Agora um novo estudo, publicado na terça-feira na Nature Communications, que analisou fósseis de dentes e osso do braço com 700 mil anos, sugere que os Homo floresiensis podem ter sido mais pequenos do que se pensava. Já sobre a forma como esta espécie evoluiu parece haver ainda alguma divisão entre os cientistas.

Os hobbits foram descobertos há 20 anos dentro da gruta Liang Bua na ilha indonésia das Flores. Cientistas australianos e indonésios escavaram ossos e dentes, juntamente com objetos em pedra, que provavelmente serviram para cortar carne.

Com base nos ossos encontrados, os cientistas estimaram que estes humanos teriam cerca de 1,06 metros de altura. Mas mais surpreendente do que a sua estatura foi a descoberta de que os seus cérebros eram muito pequenos - cerca de um terço do cérebro moderno.

A comunidade científica debateu-se para encaixar o Homo floresiensis na família dos humanos e dos seus parentes extintos. Os hominídeos mais antigos eram de facto pequenos e com um cérebro pequeno, mas há cerca de dois milhões de anos que eles tinham sido substituídos pelos hominídeos mais altos e com cérebros maiores. E as análises ao chão da gruta colocavam estes ossos algures no período de há 100 mil ou 60 mil anos.

Alguns cientistas sugeriam que estes ossos pudessem ter pertencido a humanos com problemas de desenvolvimento. Mas esta hipótese era rebatida por outros especialistas porque a anatomia de humanos com essas patologias não se assemelha em nada aos fósseis encontrados. Até que em 2016, os cientistas foram surpreendidos com a descoberta de um conjunto de fósseis bem mais antigos numa outra área das Flores, conhecida por Mata Menge. Os fósseis com 700 mil anos consistiam em seis dentes e uma parte do maxilar. Estes fósseis eram tão ou mais pequenos do que os descobertos em Liang Bua.

Esta terça-feira, a equipa que estuda os fósseis de Mata Menge revelou mais dois dentes e um pedaço de úmero (o osso superior do braço). "Não sabíamos dizer se pertencia a uma criança ou adulto. Essa era a questão-chave", admitiu o paleoantropólogo da Universidade de Tóquio, Yousuke Kaifu, ao jornal The New York Times.

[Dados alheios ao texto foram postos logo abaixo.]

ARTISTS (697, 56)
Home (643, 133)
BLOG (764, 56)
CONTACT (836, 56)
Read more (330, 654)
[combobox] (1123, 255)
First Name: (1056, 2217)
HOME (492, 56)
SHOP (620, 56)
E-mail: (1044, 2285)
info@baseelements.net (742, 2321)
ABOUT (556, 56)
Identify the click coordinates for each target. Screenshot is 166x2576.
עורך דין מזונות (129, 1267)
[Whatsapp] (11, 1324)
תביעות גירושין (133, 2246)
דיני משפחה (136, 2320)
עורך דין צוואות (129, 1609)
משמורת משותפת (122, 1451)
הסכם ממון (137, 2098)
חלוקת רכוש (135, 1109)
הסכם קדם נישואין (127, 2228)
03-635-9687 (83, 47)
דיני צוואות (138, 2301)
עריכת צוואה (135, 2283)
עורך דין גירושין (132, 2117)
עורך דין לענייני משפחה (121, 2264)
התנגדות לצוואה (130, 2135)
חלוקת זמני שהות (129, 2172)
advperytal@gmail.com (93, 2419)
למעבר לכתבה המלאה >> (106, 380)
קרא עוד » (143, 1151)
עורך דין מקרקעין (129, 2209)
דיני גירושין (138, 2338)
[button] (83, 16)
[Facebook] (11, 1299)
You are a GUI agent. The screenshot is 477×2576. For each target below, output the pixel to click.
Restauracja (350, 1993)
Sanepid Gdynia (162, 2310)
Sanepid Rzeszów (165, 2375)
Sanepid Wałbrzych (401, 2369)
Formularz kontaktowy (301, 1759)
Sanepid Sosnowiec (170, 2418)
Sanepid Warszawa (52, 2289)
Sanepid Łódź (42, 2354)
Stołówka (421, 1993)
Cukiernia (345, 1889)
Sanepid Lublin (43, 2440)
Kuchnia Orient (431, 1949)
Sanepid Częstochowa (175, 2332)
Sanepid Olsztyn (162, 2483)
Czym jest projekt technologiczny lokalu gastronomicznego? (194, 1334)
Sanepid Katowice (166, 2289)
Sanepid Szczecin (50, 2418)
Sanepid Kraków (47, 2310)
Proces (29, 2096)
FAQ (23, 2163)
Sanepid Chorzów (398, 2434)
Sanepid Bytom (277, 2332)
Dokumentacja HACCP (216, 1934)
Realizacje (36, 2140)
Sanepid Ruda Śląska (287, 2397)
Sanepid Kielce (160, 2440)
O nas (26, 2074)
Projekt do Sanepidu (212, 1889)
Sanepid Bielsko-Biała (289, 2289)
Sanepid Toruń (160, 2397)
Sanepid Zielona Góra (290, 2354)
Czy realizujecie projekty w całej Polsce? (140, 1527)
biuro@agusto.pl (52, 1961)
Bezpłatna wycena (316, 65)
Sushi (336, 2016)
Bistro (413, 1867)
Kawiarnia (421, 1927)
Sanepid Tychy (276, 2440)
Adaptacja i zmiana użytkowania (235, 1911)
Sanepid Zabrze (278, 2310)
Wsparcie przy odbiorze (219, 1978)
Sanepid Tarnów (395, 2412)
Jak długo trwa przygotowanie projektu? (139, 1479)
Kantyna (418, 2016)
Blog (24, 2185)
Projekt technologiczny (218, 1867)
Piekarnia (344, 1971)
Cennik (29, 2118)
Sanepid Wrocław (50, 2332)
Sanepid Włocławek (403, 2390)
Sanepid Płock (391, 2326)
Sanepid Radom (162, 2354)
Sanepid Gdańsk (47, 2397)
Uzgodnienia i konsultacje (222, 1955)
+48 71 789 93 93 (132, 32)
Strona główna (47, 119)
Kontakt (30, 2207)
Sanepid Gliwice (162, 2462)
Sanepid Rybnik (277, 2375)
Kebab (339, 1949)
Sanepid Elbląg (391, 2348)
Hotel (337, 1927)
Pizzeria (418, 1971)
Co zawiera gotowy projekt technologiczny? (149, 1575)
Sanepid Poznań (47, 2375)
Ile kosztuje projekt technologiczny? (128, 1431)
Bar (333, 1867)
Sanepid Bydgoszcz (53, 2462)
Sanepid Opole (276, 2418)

Depois de comparar o osso a úmeros atuais de crianças e adultos, a equipa percebeu que o fóssil tinha sinais de ter deixado de crescer, sugerindo tratar-se de um adulto. A descoberta foi chocante porque se trata do úmero mais pequeno já descoberto de um hominídeo adulto. Segundo Kaifu e a sua equipa, o dono do braço não teria mais de um metro de altura.

Para Yousuke Kaifu terá sido a falta de comida na ilha que levou esta espécie a tornar-se mais pequena, já que neste local em particular não corriam maior risco de serem mortos pelos predadores por serem pequenos. "Numa ilha isolada não há lá tigres nem leões, não precisamos de ser grandes", defendeu.

A parte mais inusitada para o professor de Tóquio, no entanto, foi o tamanho do cérebro destes humanos que mantiveram capacidade para fazer ferramentas. "Isso foi bastante surpreendente para mim", assumiu, acrescentando: "Pensamos que tornar-se inteligente e ter cérebros maiores era o destino dos humanos. Mas os floresiensis dizem-nos que não é necessariamente assim".

Porém, nem todos os cientistas acreditam que estes hominídeos evoluíram do Homo erectus. Deborah Argue, paleoantropóloga da Universidade Nacional Australiana, que não participou neste estudo, contesta esta hipótese. "Não podemos assumir que esta espécie chegou às Flores", referiu ao New York Times. Tal como Matthew Tocheri, também paleoantropólogo mas na Universidade Lakehead no Canadá. "As provas para essa ideia são muito fracas."

Para estes dois cientistas até aparecerem mais provas, todas as hipóteses estão em aberto. Até que estes hobbits tenham descendência de hominídeos de África que eram já mais pequenos quando chegaram à Ásia.